Megan Tran

2/15/19

Objective:

The objective purpose of today’s lab was to take our DNA extracts from last week’s lab and purify them and to make an agarose gel for gel electrophoresis to sort and measure DNA strands in our samples.

Procedure:

Making the Agarose Gel

1. Add 4 mL of stock solution and 36 mL of D.I. water to a conical tube.
2. Add 0.4 g of agar powder to an Erlenmeyer flask.
3. Add both the stock solution + D.I. water to the Erlenmeyer flask and swirl until mixed well.
4. Microwave the solution for one minute in the flask.
5. Remove the solution from the microwave and let it cool.
6. Once cooled, add 2 μl of Et Br to the solution and swirl until the solution appears clear.
7. Assemble a gel electrophoresis mold.
8. Pour the solution into the mold and wait for 15 minutes until the solution is cooled and set.
9. After cooled, fill the rest of the mold with 1xTAE buffer solution to prevent it from drying out.
10. Place the entire mold into a plastic bag and store in the refrigerator.

DNA Purification

1. Add sterile water to the crude soil DNA extract until it reaches 1 mL, then add the 1 mL to a 15 mL tube.
2. Add 2 mL of warm DNA resin.
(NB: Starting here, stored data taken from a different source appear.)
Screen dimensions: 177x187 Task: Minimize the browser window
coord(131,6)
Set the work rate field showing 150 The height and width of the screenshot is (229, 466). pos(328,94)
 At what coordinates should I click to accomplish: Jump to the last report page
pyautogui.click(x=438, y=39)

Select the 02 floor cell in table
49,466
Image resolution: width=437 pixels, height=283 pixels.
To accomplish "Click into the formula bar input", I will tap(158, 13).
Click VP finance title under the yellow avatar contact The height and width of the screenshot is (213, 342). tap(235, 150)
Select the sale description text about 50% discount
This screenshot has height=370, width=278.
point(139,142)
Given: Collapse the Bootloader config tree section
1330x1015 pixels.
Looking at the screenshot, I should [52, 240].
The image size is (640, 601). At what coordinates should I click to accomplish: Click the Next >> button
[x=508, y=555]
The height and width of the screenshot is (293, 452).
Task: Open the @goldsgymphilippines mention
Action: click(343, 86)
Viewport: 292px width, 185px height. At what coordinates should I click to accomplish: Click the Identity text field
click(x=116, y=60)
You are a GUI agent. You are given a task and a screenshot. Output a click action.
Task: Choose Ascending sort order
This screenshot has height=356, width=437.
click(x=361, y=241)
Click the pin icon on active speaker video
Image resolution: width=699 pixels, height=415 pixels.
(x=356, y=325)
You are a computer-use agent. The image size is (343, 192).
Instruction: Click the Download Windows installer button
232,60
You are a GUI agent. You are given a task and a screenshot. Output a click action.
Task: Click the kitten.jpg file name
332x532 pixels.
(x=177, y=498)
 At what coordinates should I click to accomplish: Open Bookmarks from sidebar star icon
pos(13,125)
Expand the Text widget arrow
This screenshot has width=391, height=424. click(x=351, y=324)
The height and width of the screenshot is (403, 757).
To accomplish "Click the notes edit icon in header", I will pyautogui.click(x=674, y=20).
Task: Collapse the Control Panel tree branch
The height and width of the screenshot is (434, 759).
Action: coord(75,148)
Invert the tube several times to ensure that it is mixed before pipetting 2 mL to the tube.
3. Set up a column bottom on a syringe barrel and set on the vacuum filtration manifold.
4. Add half of the DNA resin to the column and turn on the vacuum. Once all of the liquid is pulled through the column, add the rest of the sample.
5. Wash the column by gradually adding 2 mL of 80% isopropanol, using the vacuum to pull it through. Repeat two more times.
6. Remove the column from the barrel and put the column in a clean 1.5 mL tube. Spin at 8000 x g for 5 minutes.
7. Remove the column out of the 1.5 mL tubes and put it in the 80 degrees Celsius heat block for 1 minute.
8. Put the column in a new 1. 5 mL tube and apply 50 μl of D.I. water to 80 degrees Celsius.
9. Incubate for 1 minute.
10. Spin at 8000 x g for 1 minute.
11. Measure the concentration of DNA for each elution on the NanoDrop and run 2μl on a gel.

Storage:

The agarose gel molds were placed and sealed in a plastic bag and stored in the refrigerator.

Conclusion:

Through today’s lab, we learned how to extract DNA from our sample with a fairly inexpensive method, and we will use this information from the DNA to contribute to our overall goal of developing a working protocol for determining the diversity of ciliates in the soil. Learning how to perform a gel electrophoresis and DNA purification procedure was a fairly enjoyable process and I am now prepared to do these procedures in the future.